NAR 2005: 5% Price Decline "Extremely Unlikely" in Sacramento

Back in February, I mentioned the National Association of Realtors anti-bubble report on Sacramento. Included in that report was this gem:

[T]he local housing market is in excellent shape with a potential for significant housing equity gains....
Or not. The Bubble Meter blog has a great post deconstructing this forecast:
For metropolitan Sacramento, CA their anti bubble report (pdf) stated that
The local housing market will experience a price decline of 5% only under extreme unlikely scenarios. For example, mortgage rates rising to 7.8% in combination with 25,000 job losses could lead to a price decline.
However, according to data from DataQuick:
The new survey shows that median sales prices for new and resale homes and condominiums in Sacramento County fell 5 percent below July 2005 levels.
According to Freddie Mac interest rates on 30yr fixed averaged 6.52. Jobs are still plentiful in Sacramento as it "showed strong growth in online want ads." [Monster.com] The 'extremely unlikely scenario' where mortgage rates hit 7.8% in conjunction with 25,000 job losses in Sacramento area has not yet happened. Yet, median prices have already declined 5% (YoY) in Sacramento county.
So if we have a 5% decline without massive job lay-offs or high interest rates, what will happen to the Sacramento real estate market when the current business cycle ends (as it always does) and massive job losses commence? Again, from the report:
There have been few times when local prices declined. In nearly all these cases, the price declines were accompanied by sharp prolonged job losses. It is difficult to foresee a price decline in a job creating economy.
I guess Sacramento really is different.

11 comments:

Garth Farkley said...

The web page with Lyon's outlandish predictions is called "bias up":

http://www.biasup.org/Michael_Lyon.pdf

Freudian slip?

adopt-a-landlord said...

"The local housing market will experience a price decline of 5% only under extreme unlikely scenarios. For example, mortgage rates rising to 7.8% in combination with 25,000 job losses could lead to a price decline."

You missunderstood NAR's statement. When they referred to a 5% decline, they meant a 5% decline in relation to their reference year of 1997.

John in Rocklin said...

What are the words to the title song of the old TV show....."they call him Flipper, Flipper, faster than lightening,....no one you see is smarter than he....." Mike Lyon might want to watch some reruns on Nickleodeon......

ocrenter said...

lander, I'm looking forward to many more of these kind of posts. good job!

Ali, in Cali said...

This is just one more great post to prove that NAR has no trouble selling the masses on total bullarky.

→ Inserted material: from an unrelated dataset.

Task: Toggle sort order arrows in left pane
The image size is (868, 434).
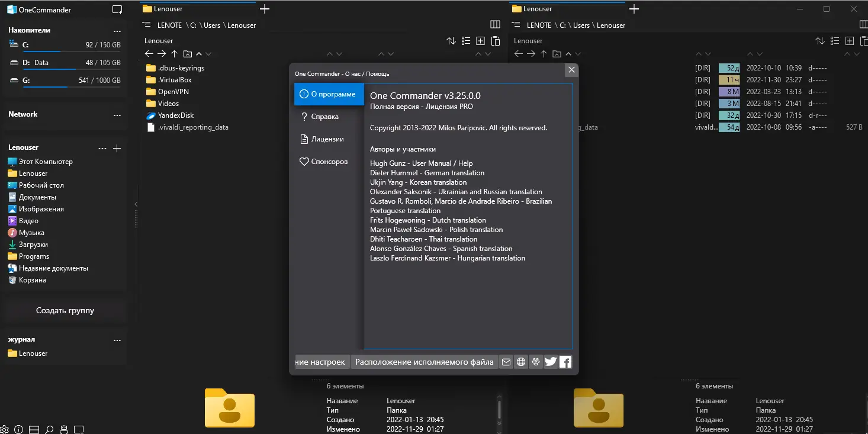Action: [451, 41]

This is one that I would gladly show to any person who is thinking of buying a home in today's market, especially if they are running under the advice of a Realtor. Clearly, their predictions from a few months ago are waaayy off, and I suspect the predicitions and pitches I hear in Realtors making today will also prove themselves to be gross lies as well in the very near future.

Anonymous said...

What have the idiots at NAR been smoking?

You can look at their ASSumptions another way:

A 15% price decline is highly likely.

Anonymous said...

Check out this scary Craigslist ad from Davis, CA (Sac Area)

http://sacramento.craigslist.org/rfs/196043506.html

You mean for only an extra GRAND A MONTH, you’ll let me split the 10% appreciation? Wow, that sounds gr — Heyyyyyyy. What if it goes DOWN 10% in price? The ad should read, “I’m currently taking a bath in the real estate market. Anyone want to join me in the tub?”

And it’s only just begun, really…

David said...

Thanks for the link.

David
Bubble Meter Blog

Anonymous said...

What would you expect from the NAR? They've got almost a half million jobs in California at stake! A 5% decline would be a token and one which buyer's will likely scoff at. There's a huge market of $200,000 to $300,000 potential homeowners just waiting to pounce. Seller's will continue to believe they can move their $500,000 tract home to a missunderstood buying group with new psychology and perception that makes one hesitate and wait. When the housing construction layoffs start en masse this perception drives the price lower. Anything can happen but odds favor much lower than stable or slightly down. New home contractors will be key and will ratchet the market toward those that can afford to buy.

drwende said...

Really, what can the NAR say? "Run for your lives -- you overpaid and are about to see your property values plummet?" Telling the truth would make them look worse than continuing to lie and going down with the ship.